Their current strategy involves the imposition of so-called “codes of conduct” on the multitude of hacking communities that make up the world of open source. Modelled on the “safe spaces” of university campuses, these politically correct guidelines allow for the excusion of coders who make SJWs “feel unsafe.” Needless to say, it doesn’t matter how talented the coders are – if they offend an SJW, they’re gone.
Their latest attempt is in the community of Ruby, one of the most popular programming languages. Earlier this week, Coraline Ada Ehmke, a self-described “intersectional technologist, transgender feminist, and code witch” and creator of the SJW-backed Contributor Code on GitHub made a post calling for its implementation in the Ruby community. Here’s an excerpt:
Our community prides itself on niceness. What a code of conduct does is define what we mean by nice. It states clearly that we value openness, courtesy, and compassion. That we care about and want contributions from people who may be different from us. That we pledge to respect all contributors regardless of their race, gender, sexual orientation, or other factors. And it makes it clear that we are prepared to follow through on these values with action when and if an incident arises.

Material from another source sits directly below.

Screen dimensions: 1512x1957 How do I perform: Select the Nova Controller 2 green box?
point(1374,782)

Niceness! Who could object to that?
Yukihiro Matsumoto, the creator of Ruby, for one. In a response, Matsumoto (known as “Matz” in the Ruby community), said that while he agreed with the general principle of anti-harassment, he thought the SJWs were going too far. In particular, Matsumoto objected to the idea of banning coders from a project as a punishment, and instead advocated the deletion of offensive material, a much milder punishment.
Crucially, he also rejected the principle that coders could be punished for actions and speech that takes place outside the Ruby community. This rule is a holy grail for SJWs – coders living in fear of exile for the programming communities for anything they say, anywhere on the internet. This rule, already implemented on an alarming number of coding projects, gives SJWs a Stasi-like incentive to monitor coders’ activities across the entire web.
Matsumoto was hardly alone. Other Ruby contributors piled in to reject Ehmke’s latest attempt to spread political correctness further into the coding community.
“As a minority far oppressed more than Coraline, she needs to just drop it”, said one coder. “Well this is how we work” wrote another, in a parody of SJWs. “We see a healthy community with no conflict. We come along, propose our trojan horse (CoC). Divide and conquer the community. Once its in ruins, we move on.”
Overall, however, the discussion thread was dominated by SJWs demanding the implementation of the code. Like a student government poll, radicals are over-represented in the electorate. It seems, as Eric Raymond and Meredith Patterson warned, that the silent majority of coders have not yet mobilised. With the politicisation of coding at hand, however, perhaps it’s time for them to do so.